Chapter 12
Chapter twelve
Ashara
The Confession
My laugh, small but true, whittled to nothing as the doors reopened a breath later, the hulking mass of a druid wrenching them apart.
“Kneel for His Holiness, Drui—”
“Her.”
Framed in the maw of the hallway, the Butcher stood with his back to the darkness.
Light from the torches glinted off his blackened armour, haloing him in fire.
A gloved finger pointed to my chest, slightly to the left, as if mindful of where my heart pealed like a chappellum bell.
I glanced over my shoulder, finding only crumpled pillows, empty chalices, and the tall, arched windows.
I blinked once, twice, thrice, and the world narrowed to a needle point.
Unable to cajole my feet, the vice-like grip of a paxiam banded my upper arms. Manhandled through the maze of cushions, they shoved me towards the shadow of the Butcher, his veil of chain honed to every clumsy step. Laurels—the ones who weren’t weeping or asleep—eyed me through slitted lids.
“Blood Demands Blood,” the acorn-haired woman mouthed when I passed her, cupping both hands before lowering to her knees, head bent in prayer.
I had an urge to kick her in the stomach.
Five paces or so from the Butcher, I shook off the paxiam’s hold, feet now steady on the parquet.
I thought of Demetri, wrestled and pushed, and Esioul, dragged out by her hair.
Tilting my chin, I met the cool glaze of his veil and bored into the links guarding his eyes.
Guilty or no, I would march to my fate without the hounding touch of a paxiam pushing me towards it.
For a breath we stood motionless, toe to toe, slipper to boot, head to helm, neither deigning to give but an inch.
“When I say follow, you follow.” A groan of metal heralded his step towards me, helm lowering until the sway of his chain mesh ghosted my sternum.
“When I command you to stay, you stay. When I ask you a question, you answer.” His quiet voice rolled over me like Ovidian smoke, cloying the air.
“If I tell you to bark, you bark. Or else know nought but agony for every meagre turn you have left. Understood?”
“Yes, Your Holiness,” I whispered, eyes fixed on the hem of his chainmail where it draped to his chest.
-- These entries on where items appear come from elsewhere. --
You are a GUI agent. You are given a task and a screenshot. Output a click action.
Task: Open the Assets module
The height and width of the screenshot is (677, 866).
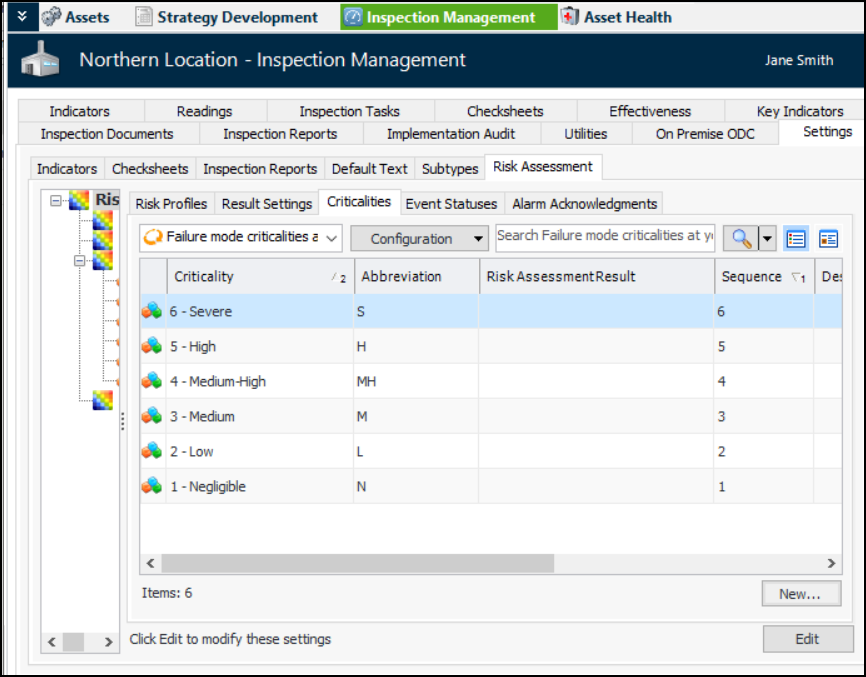point(76,17)
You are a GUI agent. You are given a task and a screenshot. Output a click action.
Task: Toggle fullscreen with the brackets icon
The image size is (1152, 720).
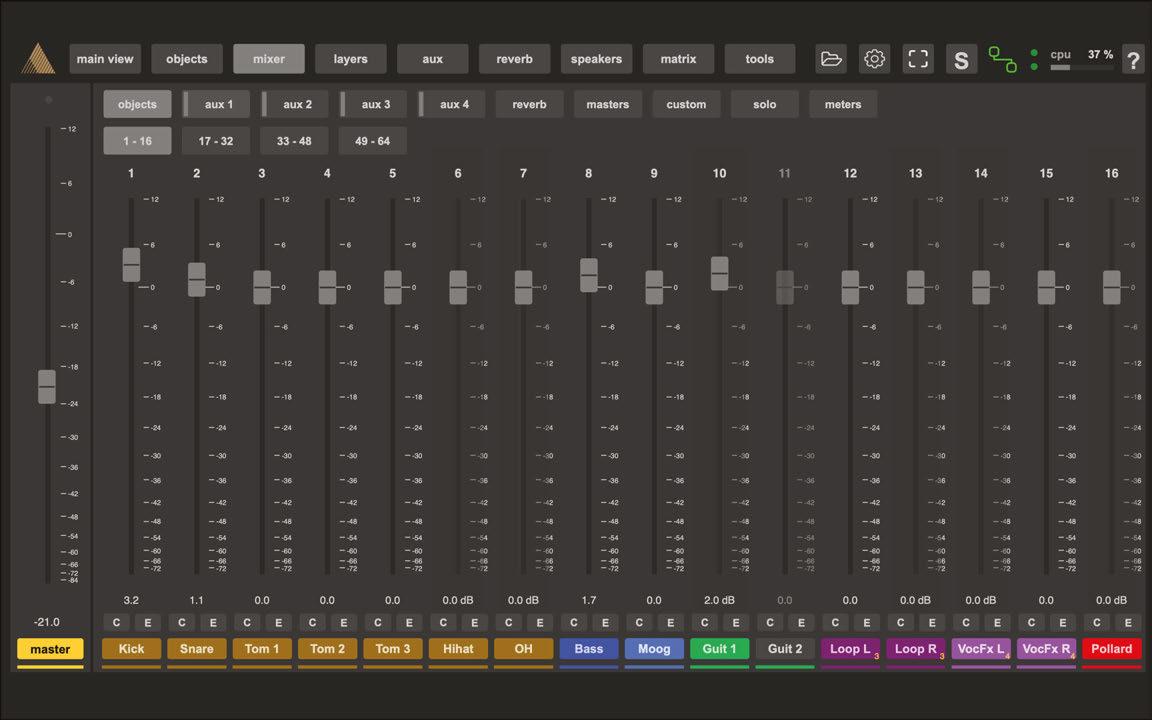click(918, 59)
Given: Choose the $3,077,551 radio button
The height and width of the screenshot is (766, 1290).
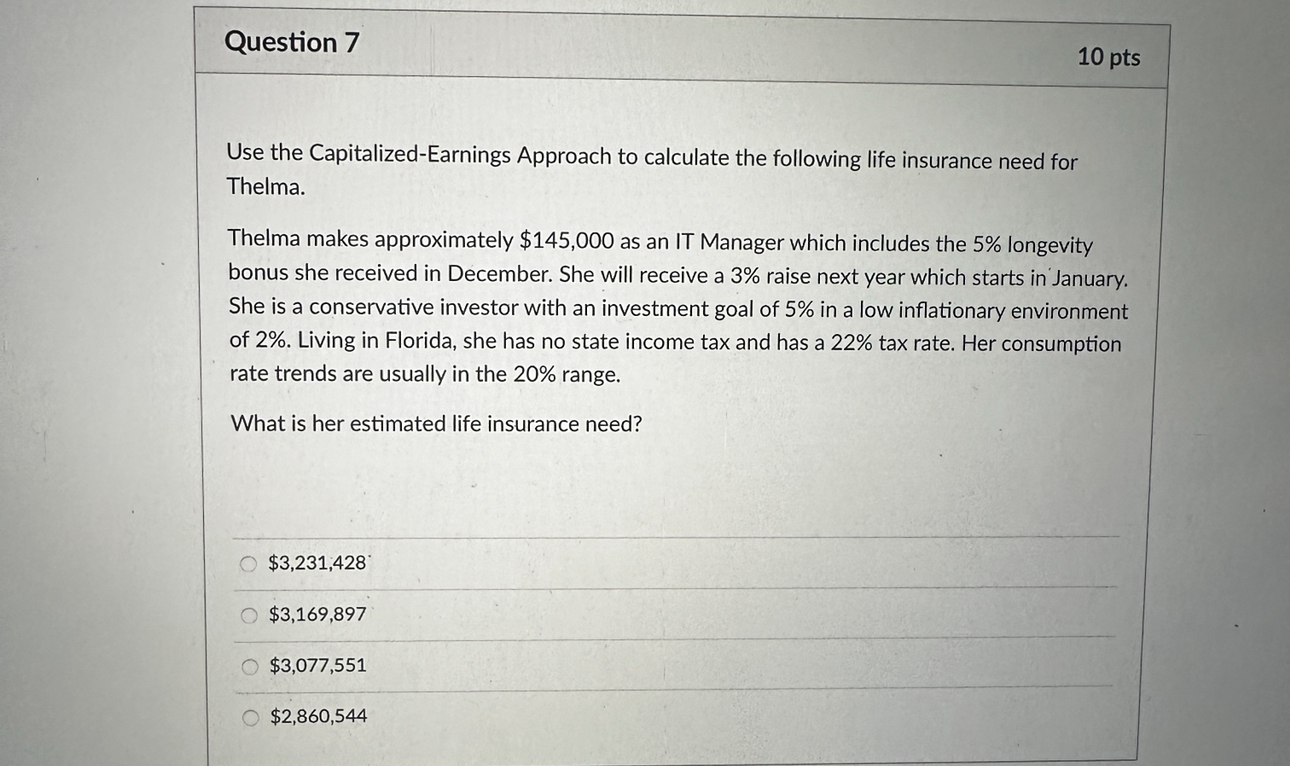Looking at the screenshot, I should click(247, 666).
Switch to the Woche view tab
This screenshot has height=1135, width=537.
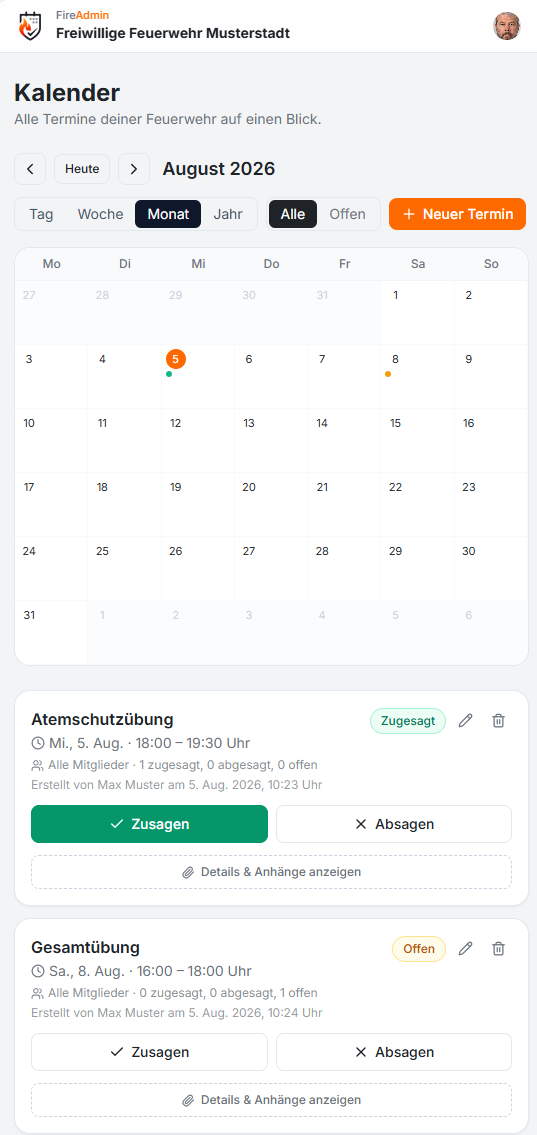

Oh, to be a dog, or wolf, with teeth fit for a throat. I ran my tongue over my own, blunted and flat and useless.
Better yet a bear, then, with claws sharp enough to shred metal.
“Follow.”
Turning, the swish of his cloak clipped at my ankles.
Paxiams to my back, I followed its trail, onwards to whatever awaited at the end of the turnpike he led us down.
Every step I hunted for it, from my chill-tipped toes to the peak of my skull, scouring the deepest parts of me…
searching for that quaking fear that took hold of my limbs whenever a due was about to be rendered.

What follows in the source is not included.